作業内容 ::
記事の「勤務先にテレワークを義務付け」から始めて「らさを懸念する声も出ていた。」までを、「テレワーク」を「在宅勤務」に置き換えて書き直す。

対象記事 ::
----
新型コロナ感染拡大も、正社員のテレワーク実施率は13.2% 「制度が未整備」「集中できない」と懸念の声
新型コロナウイルスの予防策として、テレワークを実施しているビジネスパーソンはどの程度いるのか。パーソル総合研究所が調査結果を発表した。テレワークを実施している人は全体の13.2%で、「集中できない」などと懸念する声が上がった。
新型コロナウイルスの予防策として、テレワークを実施しているビジネスパーソンはどの程度いるのか――。パーソル総合研究所は3月23日、約2万人の正社員を調査した結果を発表した。テレワークを実施している人は全体の13.2%、そうでない人は86.8%で、普段通りオフィスで働く人が大多数を占めた。
勤務先にテレワークを義務付けられている人は3.2%、義務ではないが推奨されている人は18.9%となり、計22.1%が制度・環境上はテレワークを利用できると回答。しかし冒頭の通り、実際のテレワーク実施率は13.2%と下回り、一部の層は制度を使わず出勤していることもうかがえた。
テレワークをしていない人に理由を聞いたところ、トップは「(勤務先の)制度が整備されていない」(41.1%)。2位は「テレワークで行える業務ではない」(39.5%)、3位は「ICT環境が整備されていない」(17.5%)と続くなど、制度面の不備を挙げる人が多かった。
「テレワークをすると業務に支障が出る」(13.5%)、「会社がテレワークに消極的で、実施しにくい」(8.2%)、「テレワークでは集中して作業できない」(4.4%)、「テレワークするための手続きが煩雑」(4.2%)など、運用のしづらさを懸念する声も出ていた。
さらに、テレワークをしていない人のうち、導入を望んでいない人は66.3%で、導入を望んでいる人(33.7%)を上回り、テレワークが必ずしも好意的に捉えられていないことも判明した。
----
確認用データ ::
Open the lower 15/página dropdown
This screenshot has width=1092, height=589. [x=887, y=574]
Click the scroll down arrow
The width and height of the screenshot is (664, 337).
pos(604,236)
----
回答欄 ::
勤務先に在宅勤務を義務付けられている人は3.2%、義務ではないが推奨されている人は18.9%となり、計22.1%が制度・環境上は在宅勤務を利用できると回答。しかし冒頭の通り、実際の在宅勤務実施率は13.2%と下回り、一部の層は制度を使わず出勤していることもうかがえた。
在宅勤務をしていない人に理由を聞いたところ、トップは「(勤務先の)制度が整備されていない」(41.1%)。2位は「在宅勤務で行える業務ではない」(39.5%)、3位は「ICT環境が整備されていない」(17.5%)と続くなど、制度面の不備を挙げる人が多かった。
「在宅勤務をすると業務に支障が出る」(13.5%)、「会社が在宅勤務に消極的で、実施しにくい」(8.2%)、「在宅勤務では集中して作業できない」(4.4%)、「在宅勤務するための手続きが煩雑」(4.2%)など、運用のしづらさを懸念する声も出ていた。